_WHAT IS BEING ASKED_: Would you give back exactly the lines from the line with "The width and" through the end of the entries below, both included, but none of the pictures?

_RECORDS PROVIDED_:
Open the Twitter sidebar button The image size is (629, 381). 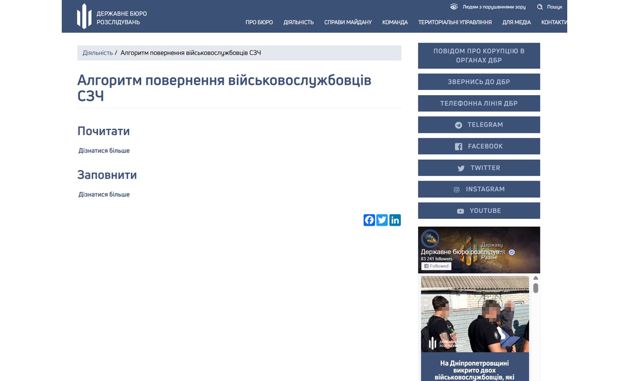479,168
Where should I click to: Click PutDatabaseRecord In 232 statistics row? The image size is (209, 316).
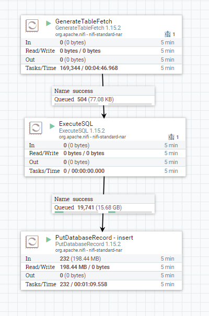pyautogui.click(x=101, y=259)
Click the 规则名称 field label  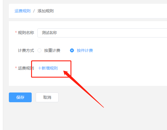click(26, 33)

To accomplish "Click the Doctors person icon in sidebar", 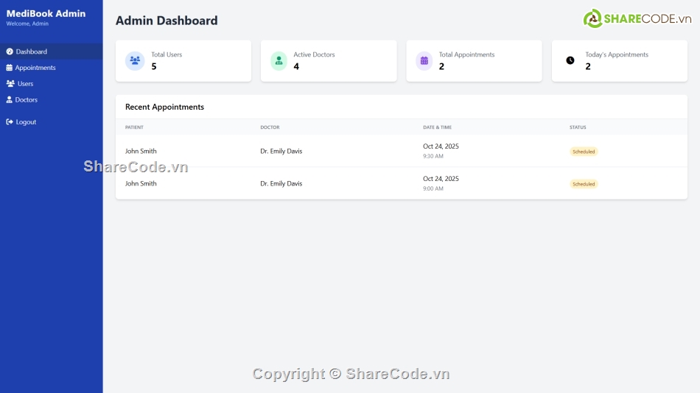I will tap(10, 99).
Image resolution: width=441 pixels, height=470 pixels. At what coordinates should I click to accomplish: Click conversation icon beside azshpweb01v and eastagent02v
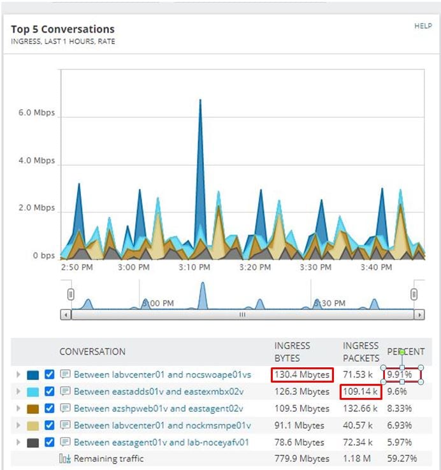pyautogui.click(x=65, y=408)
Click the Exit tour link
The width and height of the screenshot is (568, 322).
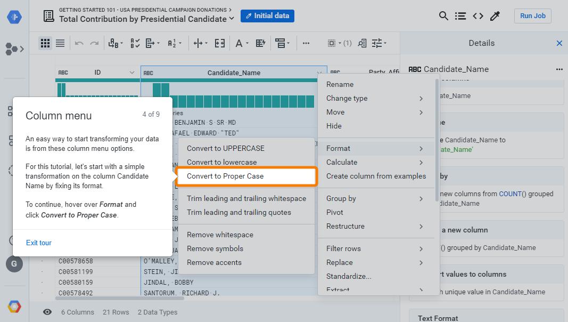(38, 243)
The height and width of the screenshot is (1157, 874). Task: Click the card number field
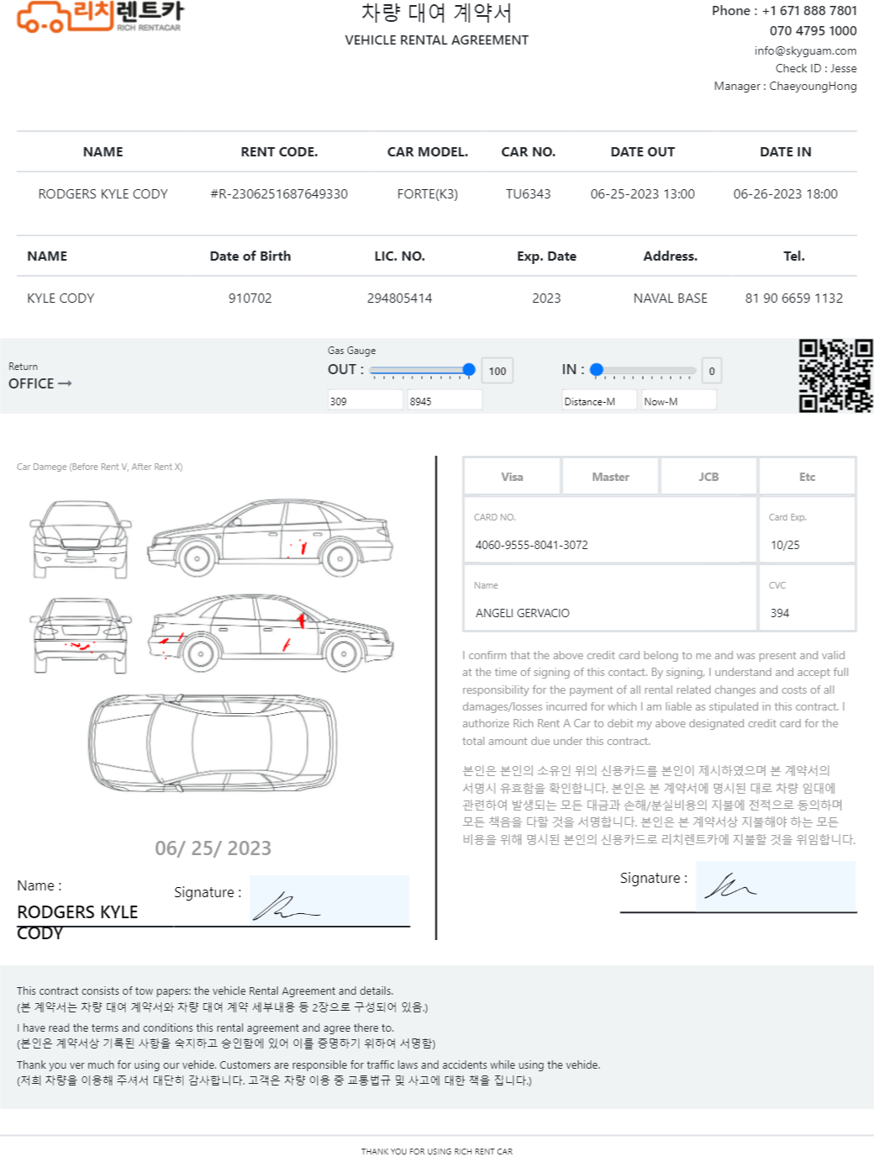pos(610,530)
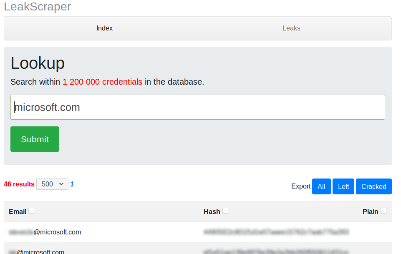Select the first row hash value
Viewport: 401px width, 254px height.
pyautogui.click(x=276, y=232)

_FINISHED EXERCISE_:
The width and height of the screenshot is (568, 322).
(38, 243)
The height and width of the screenshot is (1157, 874). Task: Click the card number field
pos(610,530)
Select the first row hash value
Viewport: 401px width, 254px height.
pyautogui.click(x=276, y=232)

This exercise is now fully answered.